Bugün, 21 Aralık 2024 Cumartesi

B.Rahmi ÖZEN


ŞİİRLERİN NEFESİNDE KOKAN ANNELER

"Seni göremedim diye bu bahar İçimde bin türlü duygunun isyanı var Turnaların gökyüzünü sevdiği kadar Seni sevdiğimin farkında mısın?”

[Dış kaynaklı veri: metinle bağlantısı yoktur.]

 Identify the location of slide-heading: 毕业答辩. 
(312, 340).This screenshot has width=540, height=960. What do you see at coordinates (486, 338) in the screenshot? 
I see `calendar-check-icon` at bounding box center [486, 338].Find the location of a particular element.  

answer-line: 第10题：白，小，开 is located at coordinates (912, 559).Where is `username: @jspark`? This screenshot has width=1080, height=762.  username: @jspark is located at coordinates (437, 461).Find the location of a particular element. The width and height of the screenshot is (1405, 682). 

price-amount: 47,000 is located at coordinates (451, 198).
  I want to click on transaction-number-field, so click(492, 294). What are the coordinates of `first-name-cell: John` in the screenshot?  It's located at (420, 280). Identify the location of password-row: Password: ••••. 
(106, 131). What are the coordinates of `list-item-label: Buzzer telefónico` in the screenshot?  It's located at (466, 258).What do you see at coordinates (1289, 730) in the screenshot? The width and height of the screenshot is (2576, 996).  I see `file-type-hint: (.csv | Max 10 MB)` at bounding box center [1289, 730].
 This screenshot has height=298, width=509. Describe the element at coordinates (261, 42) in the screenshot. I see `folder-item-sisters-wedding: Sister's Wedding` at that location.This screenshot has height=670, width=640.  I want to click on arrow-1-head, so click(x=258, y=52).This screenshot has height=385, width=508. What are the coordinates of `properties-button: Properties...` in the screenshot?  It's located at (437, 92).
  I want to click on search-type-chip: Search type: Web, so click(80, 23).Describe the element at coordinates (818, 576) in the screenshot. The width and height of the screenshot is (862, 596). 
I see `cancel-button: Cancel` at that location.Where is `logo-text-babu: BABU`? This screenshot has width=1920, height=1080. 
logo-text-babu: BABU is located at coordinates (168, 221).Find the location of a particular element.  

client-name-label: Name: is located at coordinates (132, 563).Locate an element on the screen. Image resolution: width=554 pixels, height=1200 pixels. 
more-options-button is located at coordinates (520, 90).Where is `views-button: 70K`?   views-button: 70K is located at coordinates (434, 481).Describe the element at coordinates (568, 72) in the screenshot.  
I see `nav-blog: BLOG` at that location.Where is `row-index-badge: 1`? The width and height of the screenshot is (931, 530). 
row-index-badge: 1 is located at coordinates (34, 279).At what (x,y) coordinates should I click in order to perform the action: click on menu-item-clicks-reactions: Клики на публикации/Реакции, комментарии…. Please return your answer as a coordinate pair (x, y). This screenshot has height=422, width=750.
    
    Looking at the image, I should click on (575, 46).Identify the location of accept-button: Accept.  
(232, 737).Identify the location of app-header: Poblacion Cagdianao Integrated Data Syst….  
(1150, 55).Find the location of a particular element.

 Sadece inancı üstün gelir evlat sevginden. Bağrına sevdasını basarak gönderir bizi uzak diyarlara. Ve şefkati, inancın ak ikliminde yeşerir. 
Keşke, annelerimizin yürekten fedakârlıklarına layık olabilsek… 
Hazreti Sümeyra'yı hatırlatırlar bizlere. Oğullarının sırtını sıvazlayıp, "Eğer O'na bir şey olursa eve dönmeyin!" diyen analar anasının hitabına eş tutarız sözlerini.
Bedir'lenen şu garip devirde sabrı, sevdanın atlastan ikliminde bir sancak gibi dalgalandıran nice anneler tanırız. Fatih'ler doğuracak yaşta ceylan bakışlı cananlar vardır, bu ülkede. 
Beşikten ötesi ve ana kucağından gayrisi gurbettir yavrularına.
Evladının yokluğunda hüzünler pişirir bulgur bulgur kaynayan yüreğinde: 

"Hüzünlü gözlerle erdin geceye 
Hüznünü, derdini saklama anne!
Bugün ben ağlarım senin yerine
Yeter ki sen bir gül, ağlama anne "
Onlardan uzak yaşadığımız gurbetlerde anılarla teselli bulmaya çalışırız. Yine de, "İlk emdiğimiz süt gibi sıcak olamaz anılarımız.
"Ve alnım açıksa, başım dikse
Dirliğimiz varsa, mutluysam
Yüzüme gülüyorsa böyle bu şehir
Bir beyaz zambak gibi pırıl pırılsa yavrum
Ve yavrumsa sevdiren bana her şeyi
Bu mutluluk, bu düzen, bu bitmeyen aydınlık
Anasının yüzü suyu hürmetinedir. "
Biz evlatlar, annelerimizin ayağını bastığı toprağı cennet biliriz.  
Tek sığınağımız, onun bize olan yakınlığıdır. Bu yakınlığını affımıza ferman biliriz. Lakin her şeye rağmen, bizim için inlediği dakikaların ağırlığı altında eziliriz hep. Annelerimizin incilerden daha aziz gözyaşlarına, bilmem ki sünger olabilecek mi şairlerimizin sözleri? 
Annelerimize karşı işlediğimiz kusurların, öf deyişlerin hicabını yaşıyoruz hep. Onların; yavrum diye atan kalplerinde karşılıksız sevgiler ve sınırsız affedişler saklıdır. Annelerimizin rızasını kazanmadan Cennet bize nasıl yakın olabilir ki!
Atasözlerimiz de çok anlam taşıyor: "Ana başa taç imiş Her derde ilaç imiş Bir evlat pir olsa da Anaya muhtaç imiş."